Problem description:
In the data below, one line contains "Where should I click to: Click survey" and a later one contains "Task: Delete the Example User micropost". Print both, with every line between them, exactly and alone.

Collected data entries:
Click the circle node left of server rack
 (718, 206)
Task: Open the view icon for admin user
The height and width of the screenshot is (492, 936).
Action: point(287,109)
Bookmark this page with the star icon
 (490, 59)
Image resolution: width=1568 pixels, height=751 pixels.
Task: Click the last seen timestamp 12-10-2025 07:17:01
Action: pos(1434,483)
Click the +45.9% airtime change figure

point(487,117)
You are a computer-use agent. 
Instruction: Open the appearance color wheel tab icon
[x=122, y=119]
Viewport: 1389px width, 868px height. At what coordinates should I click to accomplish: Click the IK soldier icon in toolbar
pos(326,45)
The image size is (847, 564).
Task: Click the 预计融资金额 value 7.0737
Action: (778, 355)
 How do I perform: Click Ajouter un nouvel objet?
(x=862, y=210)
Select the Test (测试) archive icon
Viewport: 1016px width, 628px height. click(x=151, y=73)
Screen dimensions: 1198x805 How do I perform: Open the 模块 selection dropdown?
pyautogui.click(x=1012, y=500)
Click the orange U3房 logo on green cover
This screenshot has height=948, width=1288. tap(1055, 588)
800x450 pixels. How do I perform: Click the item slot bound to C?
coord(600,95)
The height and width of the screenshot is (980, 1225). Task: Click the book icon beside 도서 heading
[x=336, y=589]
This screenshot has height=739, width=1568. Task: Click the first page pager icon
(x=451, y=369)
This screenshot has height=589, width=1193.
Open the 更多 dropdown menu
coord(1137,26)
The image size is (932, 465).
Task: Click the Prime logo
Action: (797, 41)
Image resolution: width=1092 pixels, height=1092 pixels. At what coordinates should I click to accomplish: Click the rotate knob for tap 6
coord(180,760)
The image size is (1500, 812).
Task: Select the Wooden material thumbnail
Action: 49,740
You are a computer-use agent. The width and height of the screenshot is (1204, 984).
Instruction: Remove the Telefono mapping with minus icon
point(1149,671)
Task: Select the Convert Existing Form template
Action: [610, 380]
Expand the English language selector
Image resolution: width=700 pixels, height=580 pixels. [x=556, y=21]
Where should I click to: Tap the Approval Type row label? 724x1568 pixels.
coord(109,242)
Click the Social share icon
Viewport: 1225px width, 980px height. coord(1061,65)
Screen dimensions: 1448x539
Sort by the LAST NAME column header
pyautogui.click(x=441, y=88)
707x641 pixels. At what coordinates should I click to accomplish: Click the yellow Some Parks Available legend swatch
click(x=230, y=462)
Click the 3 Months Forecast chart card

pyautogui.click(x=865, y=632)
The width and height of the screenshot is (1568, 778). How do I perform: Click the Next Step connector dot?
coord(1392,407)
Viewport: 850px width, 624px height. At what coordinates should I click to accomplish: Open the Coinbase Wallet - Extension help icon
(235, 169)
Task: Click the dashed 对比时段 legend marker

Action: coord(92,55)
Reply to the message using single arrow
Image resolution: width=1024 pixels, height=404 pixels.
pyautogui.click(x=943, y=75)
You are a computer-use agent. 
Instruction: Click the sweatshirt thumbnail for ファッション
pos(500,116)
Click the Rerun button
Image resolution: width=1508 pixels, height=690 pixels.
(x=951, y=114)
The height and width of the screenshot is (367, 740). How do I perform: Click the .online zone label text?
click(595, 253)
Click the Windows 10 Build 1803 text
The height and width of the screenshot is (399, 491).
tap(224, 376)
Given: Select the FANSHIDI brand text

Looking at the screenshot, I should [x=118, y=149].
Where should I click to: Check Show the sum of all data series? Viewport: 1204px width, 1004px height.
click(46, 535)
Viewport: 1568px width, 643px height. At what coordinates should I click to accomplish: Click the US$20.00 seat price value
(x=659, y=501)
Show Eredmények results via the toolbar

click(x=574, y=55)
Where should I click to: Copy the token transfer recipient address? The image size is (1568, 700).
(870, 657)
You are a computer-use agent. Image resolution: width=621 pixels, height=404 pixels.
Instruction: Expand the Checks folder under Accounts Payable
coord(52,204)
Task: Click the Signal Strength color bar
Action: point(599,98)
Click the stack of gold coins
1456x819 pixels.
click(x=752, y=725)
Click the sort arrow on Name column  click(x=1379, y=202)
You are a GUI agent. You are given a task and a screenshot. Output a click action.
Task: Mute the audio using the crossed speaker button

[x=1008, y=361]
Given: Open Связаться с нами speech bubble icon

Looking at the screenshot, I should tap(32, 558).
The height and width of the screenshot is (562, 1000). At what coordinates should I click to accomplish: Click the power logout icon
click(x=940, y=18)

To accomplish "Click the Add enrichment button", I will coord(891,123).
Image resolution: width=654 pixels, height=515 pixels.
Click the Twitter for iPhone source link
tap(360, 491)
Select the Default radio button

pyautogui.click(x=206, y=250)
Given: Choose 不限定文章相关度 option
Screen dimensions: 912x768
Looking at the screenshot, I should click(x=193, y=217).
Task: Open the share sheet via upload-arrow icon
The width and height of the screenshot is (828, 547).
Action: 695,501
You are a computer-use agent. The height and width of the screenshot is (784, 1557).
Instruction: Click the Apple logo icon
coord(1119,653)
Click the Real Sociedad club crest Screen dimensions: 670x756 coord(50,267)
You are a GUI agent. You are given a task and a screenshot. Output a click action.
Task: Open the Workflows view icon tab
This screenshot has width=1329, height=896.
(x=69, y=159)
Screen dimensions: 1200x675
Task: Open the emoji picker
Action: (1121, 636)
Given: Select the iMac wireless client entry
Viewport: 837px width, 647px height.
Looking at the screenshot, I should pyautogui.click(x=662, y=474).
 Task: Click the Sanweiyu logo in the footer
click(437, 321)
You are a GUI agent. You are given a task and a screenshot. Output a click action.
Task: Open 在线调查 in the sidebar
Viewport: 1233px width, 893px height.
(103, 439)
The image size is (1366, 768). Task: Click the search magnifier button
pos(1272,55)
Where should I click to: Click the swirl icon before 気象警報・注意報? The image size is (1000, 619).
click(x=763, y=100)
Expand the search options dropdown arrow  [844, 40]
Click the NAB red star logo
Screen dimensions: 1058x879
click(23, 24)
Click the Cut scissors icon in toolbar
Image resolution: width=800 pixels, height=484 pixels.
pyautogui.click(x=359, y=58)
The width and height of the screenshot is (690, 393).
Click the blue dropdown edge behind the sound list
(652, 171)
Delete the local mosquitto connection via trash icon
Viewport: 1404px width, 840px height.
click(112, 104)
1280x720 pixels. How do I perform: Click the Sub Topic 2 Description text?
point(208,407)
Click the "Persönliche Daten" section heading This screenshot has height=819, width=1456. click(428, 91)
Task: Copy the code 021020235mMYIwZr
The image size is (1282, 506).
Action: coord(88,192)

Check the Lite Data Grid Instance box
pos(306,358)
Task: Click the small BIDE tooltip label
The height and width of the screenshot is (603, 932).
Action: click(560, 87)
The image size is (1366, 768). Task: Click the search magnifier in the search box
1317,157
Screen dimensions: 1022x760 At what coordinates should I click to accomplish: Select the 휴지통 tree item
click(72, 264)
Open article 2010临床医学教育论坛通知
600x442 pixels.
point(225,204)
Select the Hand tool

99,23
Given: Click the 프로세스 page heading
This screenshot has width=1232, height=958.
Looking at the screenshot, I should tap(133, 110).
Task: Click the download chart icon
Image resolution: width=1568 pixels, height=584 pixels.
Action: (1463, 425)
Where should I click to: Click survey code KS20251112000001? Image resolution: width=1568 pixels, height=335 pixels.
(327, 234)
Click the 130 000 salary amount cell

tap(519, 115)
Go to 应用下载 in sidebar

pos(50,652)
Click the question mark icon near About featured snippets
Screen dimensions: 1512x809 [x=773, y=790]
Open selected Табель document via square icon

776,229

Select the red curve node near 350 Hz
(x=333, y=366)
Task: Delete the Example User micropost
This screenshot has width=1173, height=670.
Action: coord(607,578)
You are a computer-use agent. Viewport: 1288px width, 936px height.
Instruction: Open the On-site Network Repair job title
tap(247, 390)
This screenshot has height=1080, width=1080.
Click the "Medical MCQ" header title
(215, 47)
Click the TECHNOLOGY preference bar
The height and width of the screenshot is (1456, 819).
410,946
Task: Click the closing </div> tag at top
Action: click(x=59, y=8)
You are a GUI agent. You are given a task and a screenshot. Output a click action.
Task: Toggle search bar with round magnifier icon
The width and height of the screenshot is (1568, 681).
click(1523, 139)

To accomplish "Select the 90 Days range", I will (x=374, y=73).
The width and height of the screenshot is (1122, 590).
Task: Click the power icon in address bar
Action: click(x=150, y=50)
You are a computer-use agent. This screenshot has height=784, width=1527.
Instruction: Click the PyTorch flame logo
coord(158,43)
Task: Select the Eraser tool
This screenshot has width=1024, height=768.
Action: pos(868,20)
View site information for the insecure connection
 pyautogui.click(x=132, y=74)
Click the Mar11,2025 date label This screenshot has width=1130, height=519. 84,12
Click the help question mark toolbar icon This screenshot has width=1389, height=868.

Answer:
Where should I click to: Click survey code KS20251112000001? Image resolution: width=1568 pixels, height=335 pixels.
(327, 234)
Click the 130 000 salary amount cell

tap(519, 115)
Go to 应用下载 in sidebar

pos(50,652)
Click the question mark icon near About featured snippets
Screen dimensions: 1512x809 [x=773, y=790]
Open selected Табель document via square icon

776,229

Select the red curve node near 350 Hz
(x=333, y=366)
Task: Delete the Example User micropost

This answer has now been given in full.